**Problem**. The entries below need to be written out exactly, with no pictures included.

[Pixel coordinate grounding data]
=== Section Start ===
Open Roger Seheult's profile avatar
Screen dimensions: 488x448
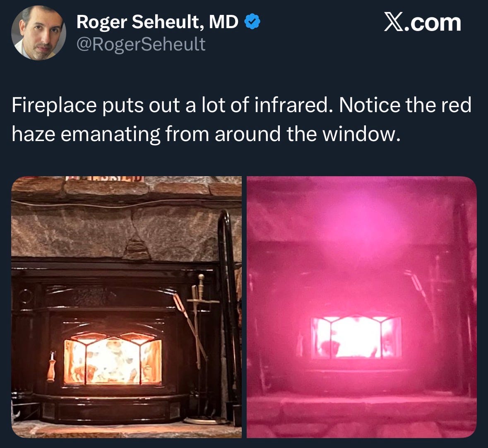click(38, 33)
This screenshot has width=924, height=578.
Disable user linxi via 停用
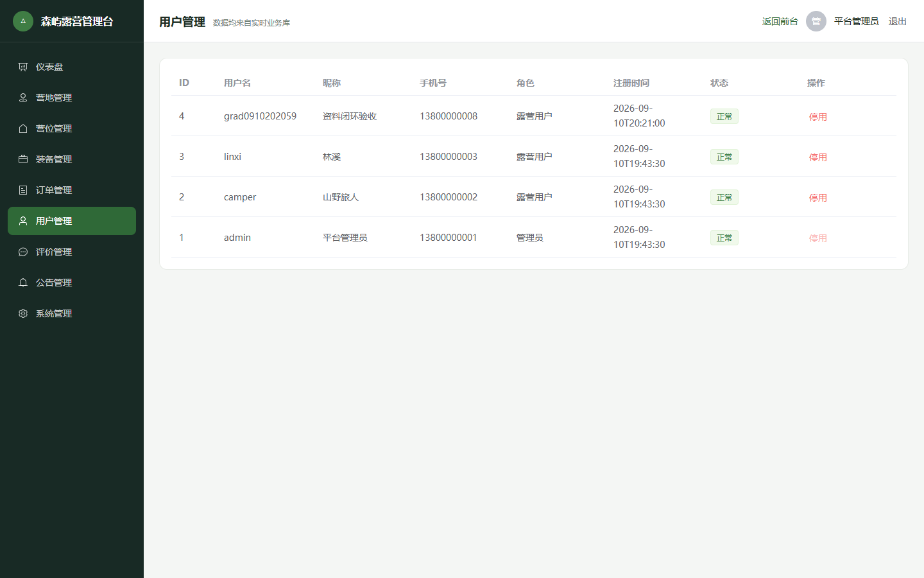tap(817, 157)
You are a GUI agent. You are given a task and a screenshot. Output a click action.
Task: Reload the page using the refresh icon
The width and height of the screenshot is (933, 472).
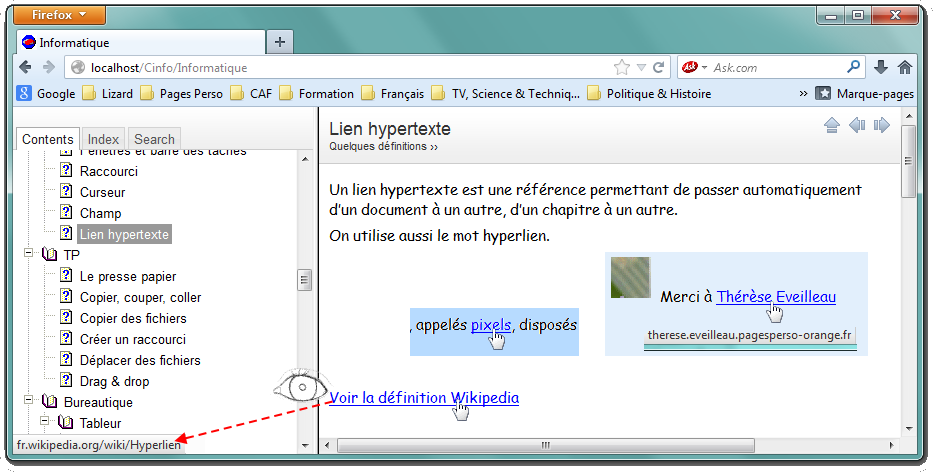click(x=659, y=68)
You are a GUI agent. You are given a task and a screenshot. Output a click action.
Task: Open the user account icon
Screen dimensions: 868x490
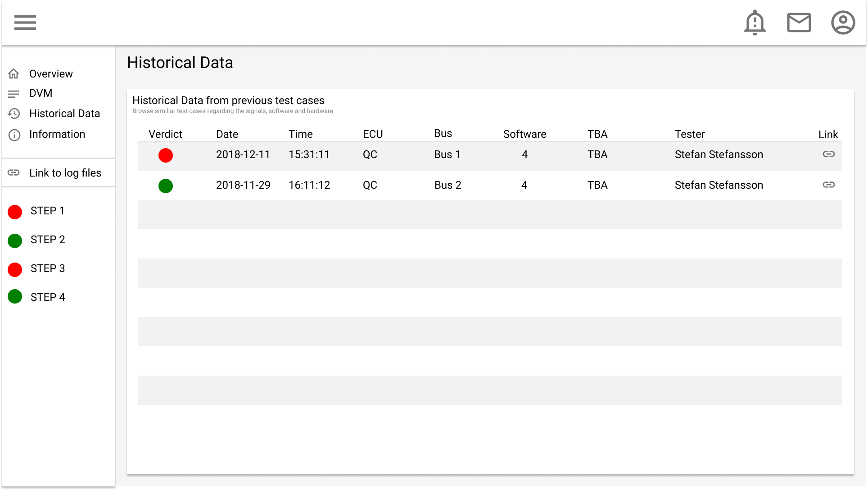[x=843, y=23]
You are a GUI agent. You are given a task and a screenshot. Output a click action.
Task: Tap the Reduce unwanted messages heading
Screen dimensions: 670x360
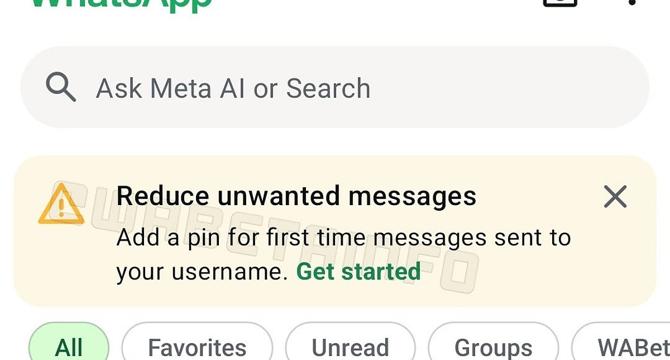[296, 197]
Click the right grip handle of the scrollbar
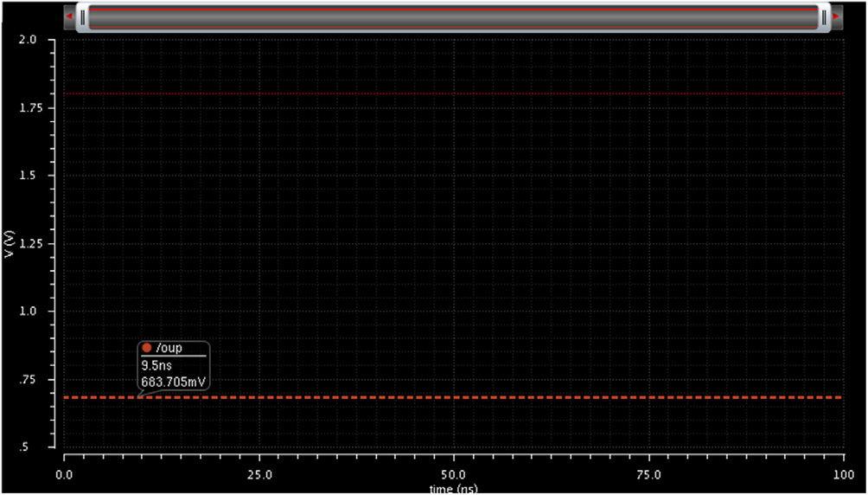The width and height of the screenshot is (868, 495). click(824, 16)
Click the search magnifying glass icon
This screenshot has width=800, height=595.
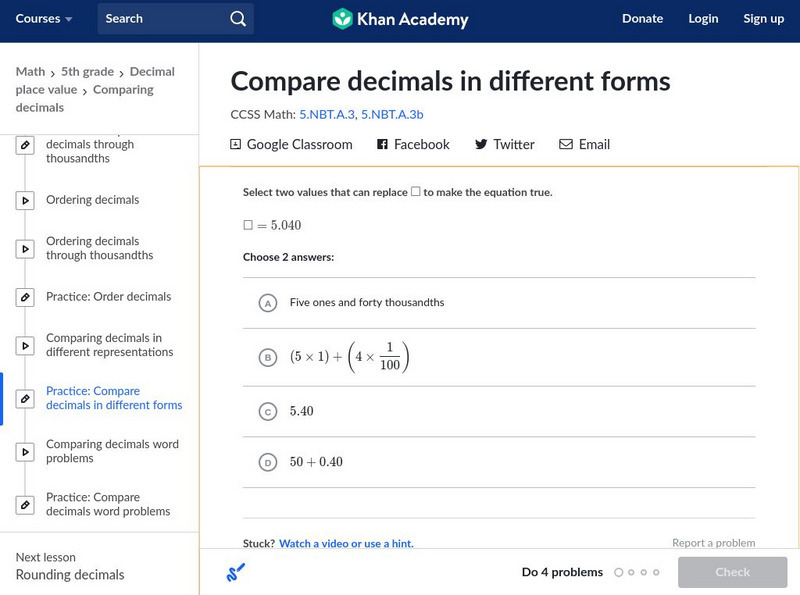coord(237,19)
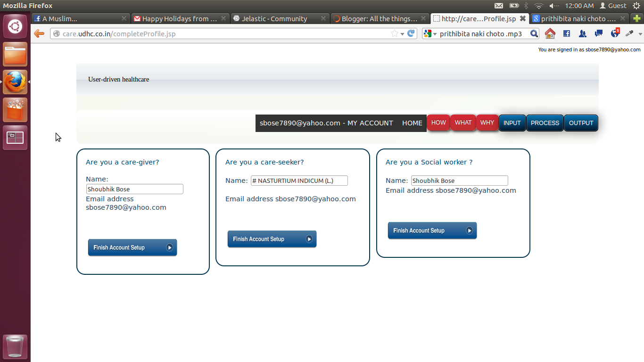This screenshot has height=362, width=644.
Task: Click the bookmark star in the address bar
Action: [395, 33]
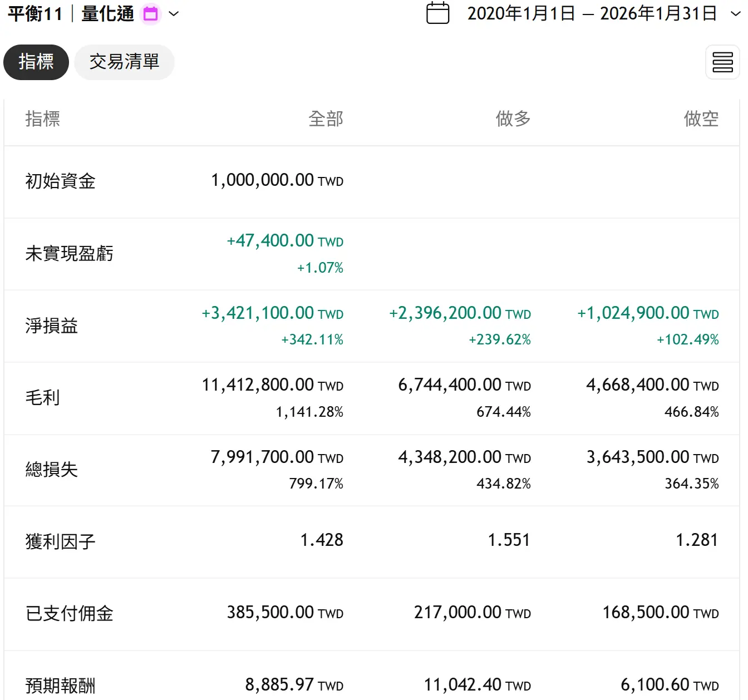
=== Section End ===
**Response to this task**.
Open Roger Seheult's profile avatar
Screen dimensions: 488x448
click(38, 33)
This screenshot has width=924, height=578.
Disable user linxi via 停用
tap(817, 157)
You are a GUI agent. You are given a task and a screenshot. Output a click action.
Task: Reload the page using the refresh icon
The width and height of the screenshot is (933, 472).
click(x=659, y=68)
You are a GUI agent. You are given a task and a screenshot. Output a click action.
Task: Open the user account icon
Screen dimensions: 868x490
[x=843, y=23]
You are a GUI agent. You are given a task and a screenshot. Output a click action.
Task: Tap the Reduce unwanted messages heading
Screen dimensions: 670x360
[296, 197]
Click the right grip handle of the scrollbar
The width and height of the screenshot is (868, 495). click(824, 16)
Click the search magnifying glass icon
This screenshot has width=800, height=595.
coord(237,19)
This screenshot has height=362, width=644.
Task: Click the bookmark star in the address bar
Action: [395, 33]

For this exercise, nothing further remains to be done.